**Consigne**
Répondez à ces questions à partir de l'extrait sur la course.
1. Avec combien de « followers » Kilian Jornet partage-t-il les premiers kilomètres ?
2. À quel col Xavier Thévenard décroche-t-il légèrement ?
3. Combien d'avance Jim Walmsley possède-t-il à Courmayeur sur le duo Jornet-D'Haene ?

**Extrait à lire**
▼

Le premier tiers de la course a vite placé les débats au plus haut niveau. Si Kilian Jornet prend son temps sur les premiers kilomètres de course en toute décontraction, usant surtout de son Smartphone pour partager cet instant si intense avec pas moins de 38 000 « followers », il va vite se résoudre à suivre le rythme imposé par François D’Haene, Xavier Thévenard et Jim Walmsley. Et il a fallu attendre le col du Bonhomme (km43) pour voir un premier favori, Xavier Thévenard, décrocher légèrement. Les trois autres leaders continuent leur périple nocturne dans le froid et l’humidité.

À Courmayeur, vers 2h30 du matin, Jim Walmsley possède 5 minutes d’avance sur le duo Jornet-D’Haene. Habitué à des départs tonitruants, l’Américain, dont c’est la première expérience sur l’épreuve, a cette fois-ci adopté une stratégie plus sage. « Contrairement à ses habitudes, il s’est arrêté sur les premiers ravitaillements pour attendre les autres, être moins seul dans la nuit et se faire plaisir. La course commencera vraiment au lever du jour… », assure son team.

▲

**Données fournies**
▼

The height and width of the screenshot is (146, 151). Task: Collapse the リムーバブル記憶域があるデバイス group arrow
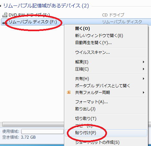click(1, 6)
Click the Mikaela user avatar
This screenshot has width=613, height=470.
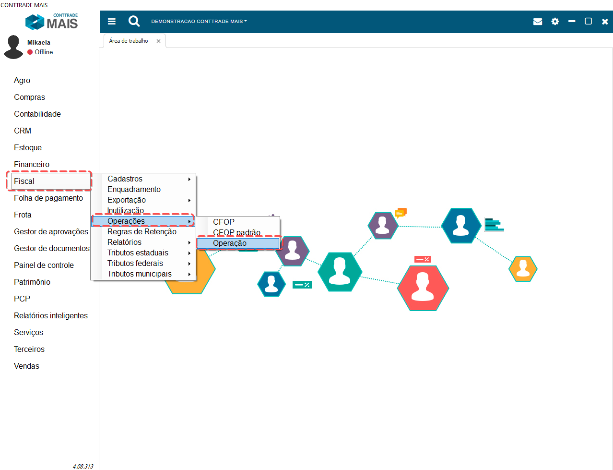pyautogui.click(x=13, y=47)
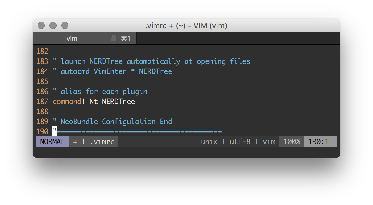Click NERDTree text on line 187
This screenshot has width=373, height=205.
[x=118, y=102]
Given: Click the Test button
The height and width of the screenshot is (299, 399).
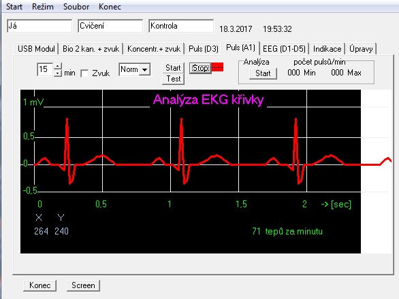Looking at the screenshot, I should 174,79.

▲

**Votre réponse**
1. 38 000
2. Le col du Bonhomme (km 43)
3. 5 minutes